>>>>>
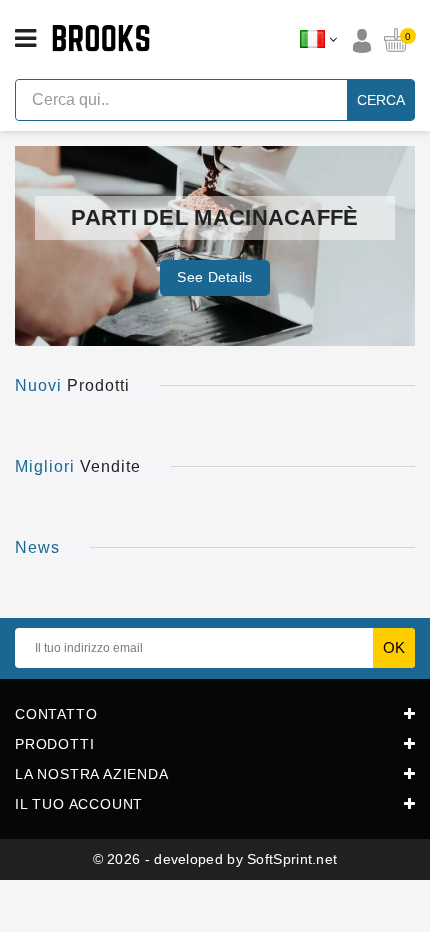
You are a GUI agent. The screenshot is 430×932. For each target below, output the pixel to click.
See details (214, 277)
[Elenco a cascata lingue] (318, 40)
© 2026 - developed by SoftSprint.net (215, 859)
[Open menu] (25, 39)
<<<<<
Reproduce every line of the material above, but drop the pictures.

• SOLUTION TO THE PROBLEM:
You are a GUI agent. The screenshot is 430×932. For each target below, output the pixel to click.
See details (214, 277)
[Elenco a cascata lingue] (318, 40)
© 2026 - developed by SoftSprint.net (215, 859)
[Open menu] (25, 39)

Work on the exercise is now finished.